As will probably be the case for many day-to-day decisions with this Dodgers roster, there are options aplenty at the leadoff spot. Let’s keep looking into who might fit best as the table-setter this season.
3. Howie Kendrick:
If I was the manager, Kendrick would be my choice at the top of the order right now. Over the course of his career he has been a model of consistency, batting .293 over 10 major-league seasons. Although his OBP may not be as high as some may like for your lead-off hitter (.333 lifetime) I believe Kendrick could Walk more if he were asked to bat lead-off, and be a good table-setter. I also think he may be the best option, not simply because he fits the role that well, but because of where I believe the other options fit better in the lineup (as I’ll explain later with the next two options.)

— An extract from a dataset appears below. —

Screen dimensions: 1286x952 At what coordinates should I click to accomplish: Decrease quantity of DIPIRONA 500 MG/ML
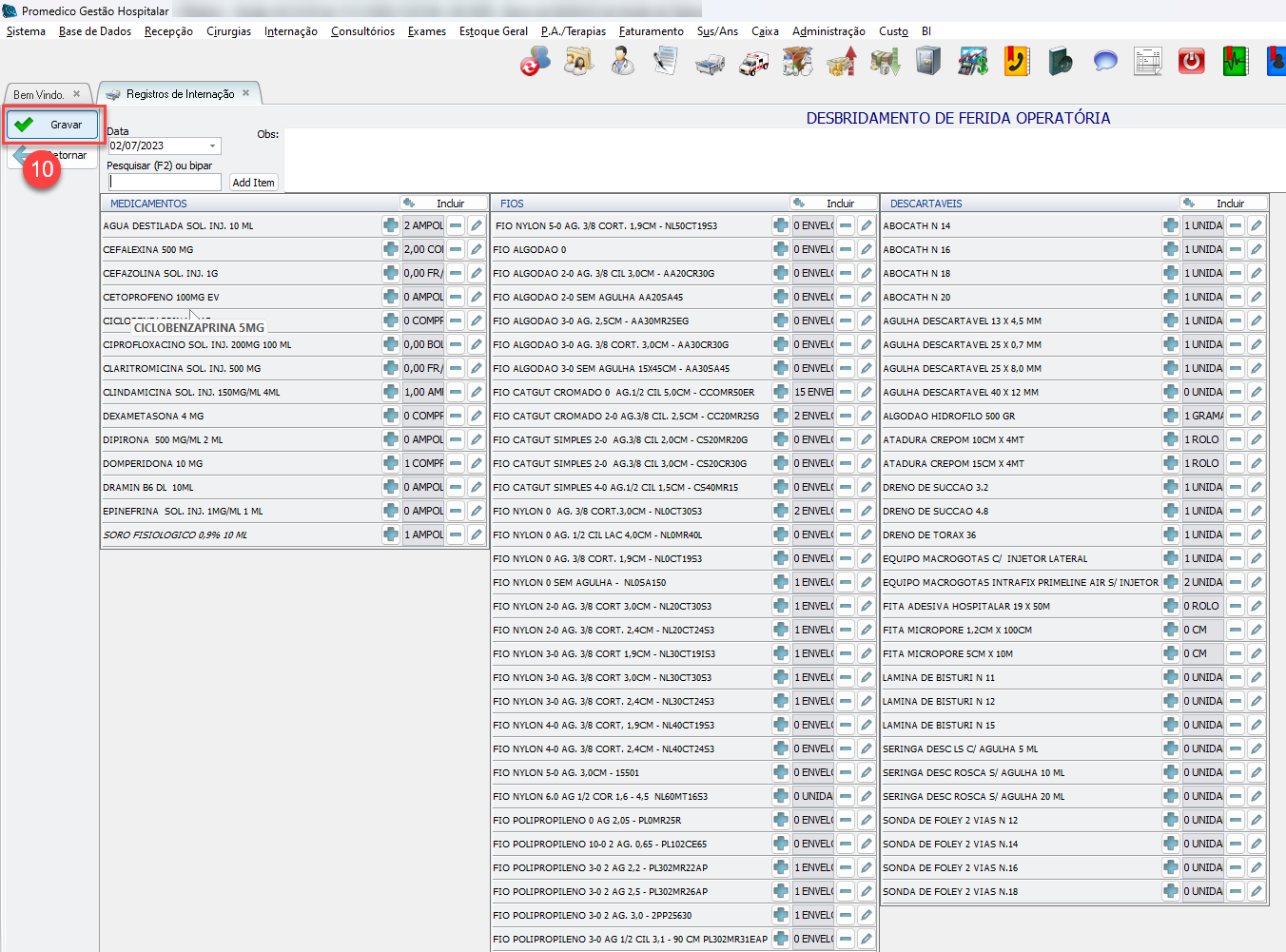point(456,439)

Kendrick doesn’t have great speed (he stole only 6 bases last year and never more than 14 in a season) but many people now believe that speed isn’t necessarily that important when considering lead-off candidates. I’m not one who agrees with that notion very much, but again, looking at the Dodgers current options, there aren’t really any great base-stealers there anyway.
2. Joc Pederson:
As stated already, Pederson’s 2015 season was a tale of two halves. In the first half, he looked as though he could be a good lead-off hitter, taking a lot of Walks, and getting on base at a high rate. But as the year progressed, Joc began to struggle mightily. He stuck out at a very high rate (almost 30% of the time) and although his OBP remained reasonable, he just couldn’t put the ball in play enough. Additionally, although he stole over 30 bases multiple times in the minor leagues, speed didn’t seem to be a part of Pederson’s game during his first year with the Dodgers, as he swapped only 4 bases in 11 attempts.
The Dodgers are hoping for a big improvement from Pederson in his 2nd full year. Perhaps some minor adjustments to his swing or stance, and simply adapting to how pitchers approach him could make a difference. I don’t think anyone knows exactly what type of hitter Pederson will be at the major-league level just yet, but I suspect he’ll always have a fairly high strikeout rate, which is not ideal for your lead-off guy. However, the main job of a lead-off hitter is to get on base, and Pederson does that pretty good. Plus, I suspect he can improve that batting average at least a little bit from last year, which would only boost his OBP more.
Personally, I think Pederson would be best positioned somewhere between the #5-#7 spots in the lineup. I believe he will continue to develop at the plate, and has the power to hit 25-35 home runs a year. I’m just not sure his high K rate is an ideal fit to bat lead-off. But maybe Roberts and the Dodgers will give him another shot there this year.
1. Yasiel Puig:
Like Pederson, Puig will be looking for a bounce-back year in 2016. Injuries limited him to just 79 games in 2015, but even when Puig was in the lineup, he never really got going offensively. He finished the year batting .255 with a .322 OBP and 11 home runs. In his brief 2 ½ year career, Puig has hit .294 with a .371 OBP. Puig has raw speed, but hasn’t developed into a great base-runner just yet. On the contrary, he’s actually had some troubles on the base paths. While he has the potential to steal some bases, he’s never stole more than 11 in a season.
The main question with Puig is whether he’ll return to the hitter that the Dodgers saw when he first came up in 2013, or if he’ll continue to put up the kind of numbers from last year, where he struggled to find consistency. If it’s the former, Puig could be a good candidate to bat lead-off. However, I think he has the potential to be a middle-of-the-order type bat, and someone you might want to plug into the #3 hole, where he’d have more opportunities to drive in runs. But given the options (or lack thereof) the Dodgers have, they might be inclined to try Puig at lead-off.
Other options besides the ones mentioned here are also available to Dave Roberts. Maybe he likes Justin Turner leading off. Or, maybe he goes with a “committee” type approach to the lead-off spot, where different players bat there depending on the match-up for that particular game. One thing seems certain: the Dodgers may not have an ideal lead-off hitter again this year, but they do have capable options available. Which option they go with, however, is anyone’s guess at this point.